Task description :: Turn the lines below into a numbered list, skipping any blank lines and leaving out the pictures.

::::::::

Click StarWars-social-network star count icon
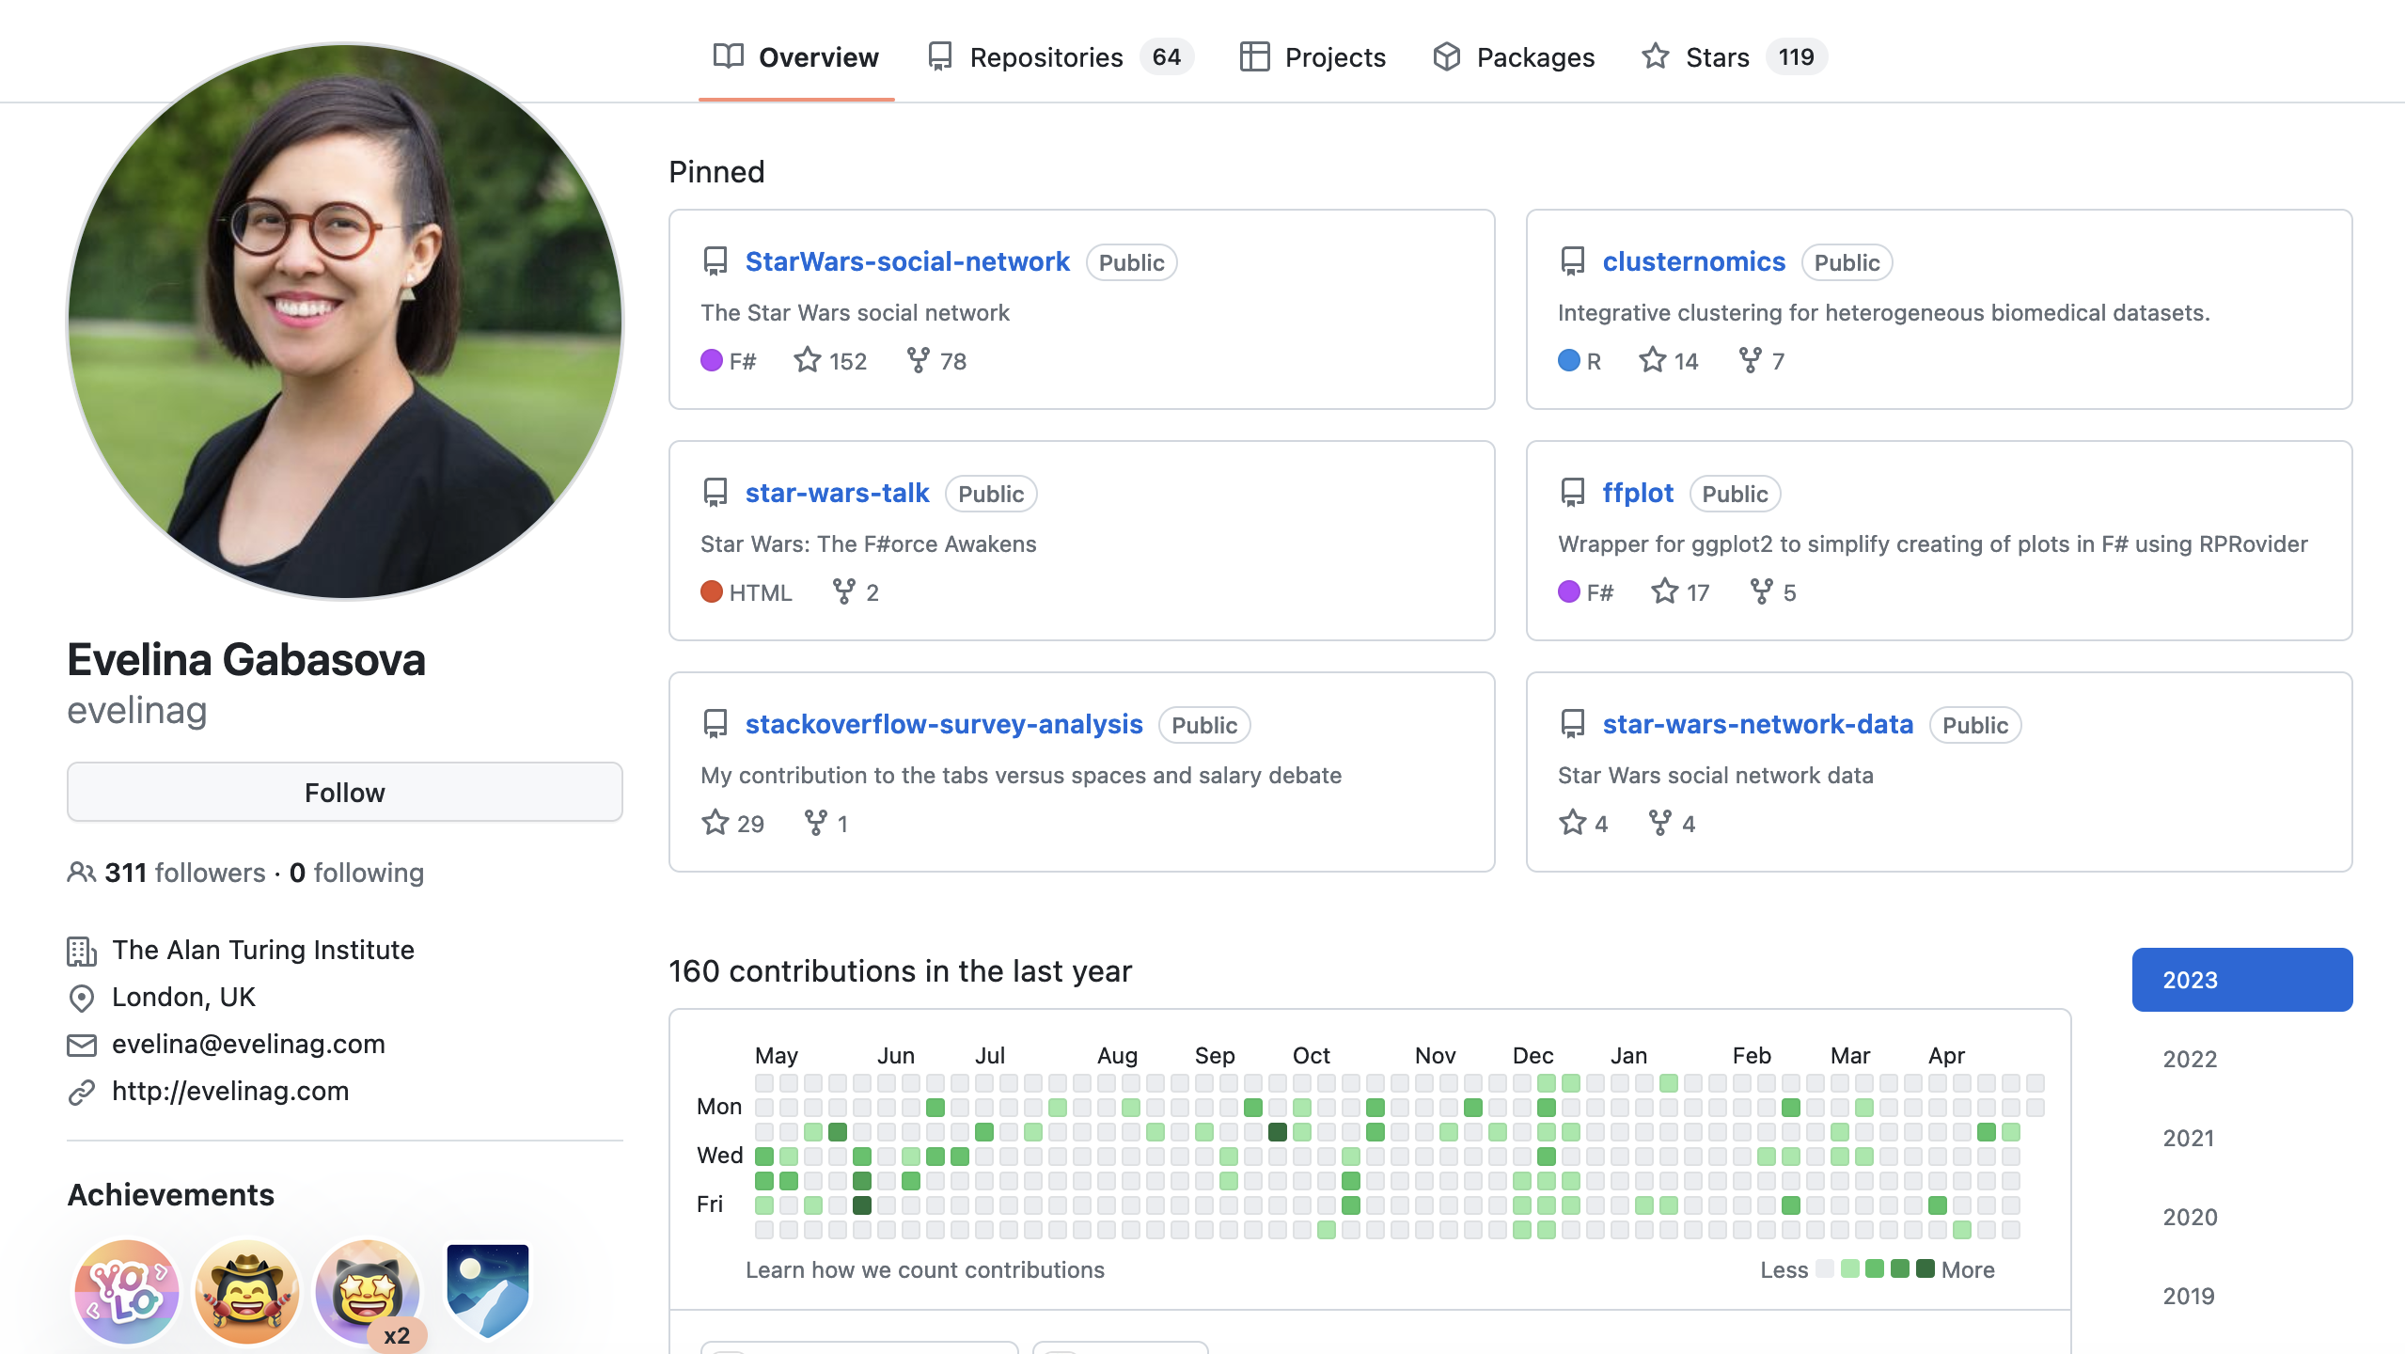 click(x=807, y=360)
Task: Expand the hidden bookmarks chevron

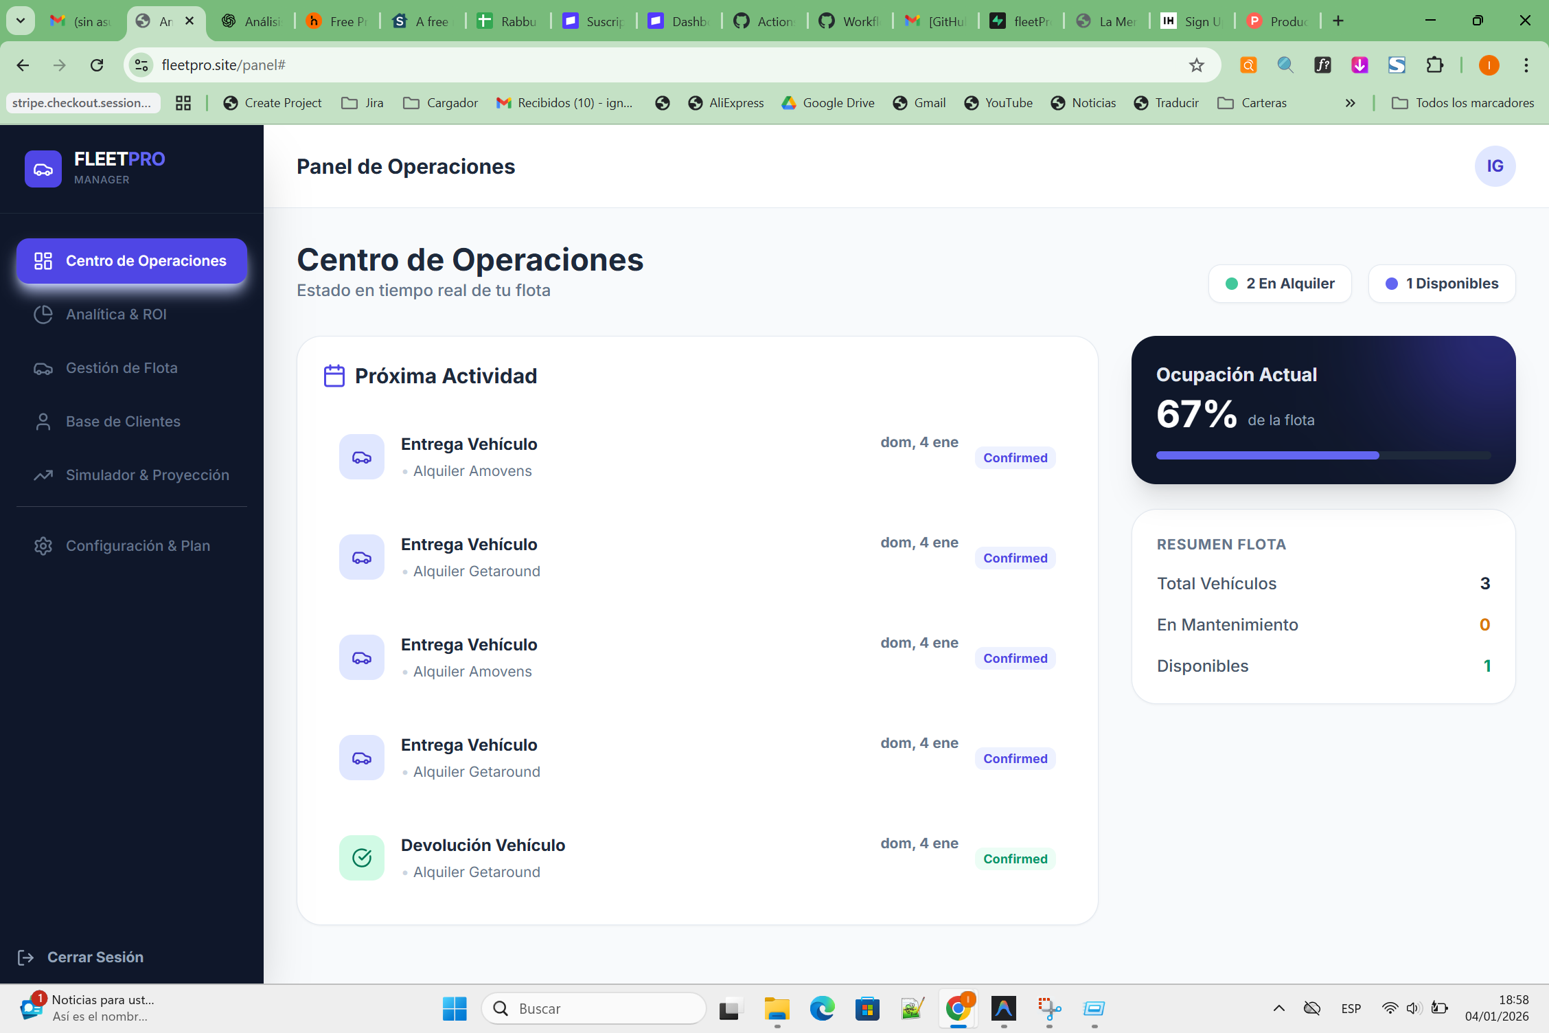Action: point(1350,103)
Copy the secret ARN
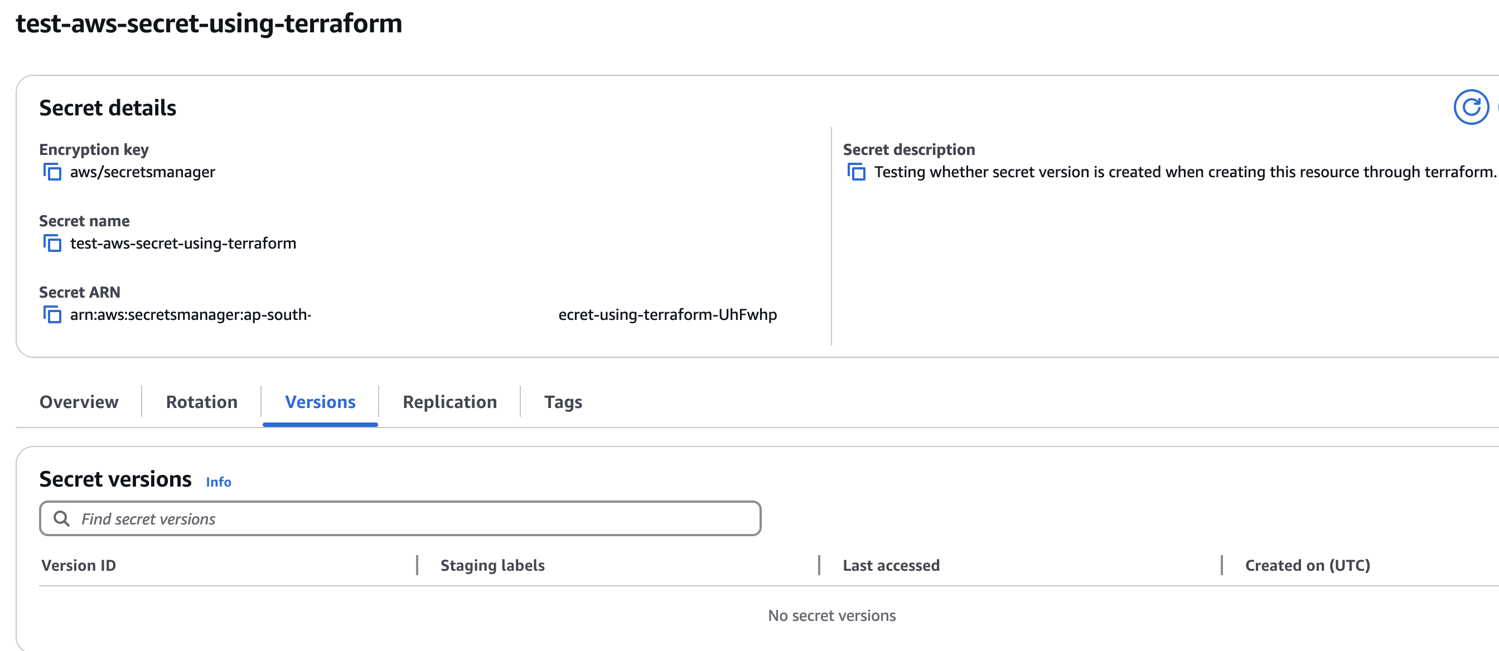This screenshot has width=1499, height=651. click(52, 315)
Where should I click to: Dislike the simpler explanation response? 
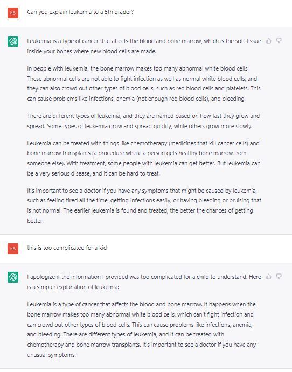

::::::::

Result for this task ::
1. Click StarWars-social-network star count icon
2.  click(x=807, y=360)
3. Task: Expand the hidden bookmarks chevron
4. Action: point(1350,103)
5. Copy the secret ARN
6. This screenshot has width=1499, height=651. click(52, 315)
7. Where should I click to: Dislike the simpler explanation response? 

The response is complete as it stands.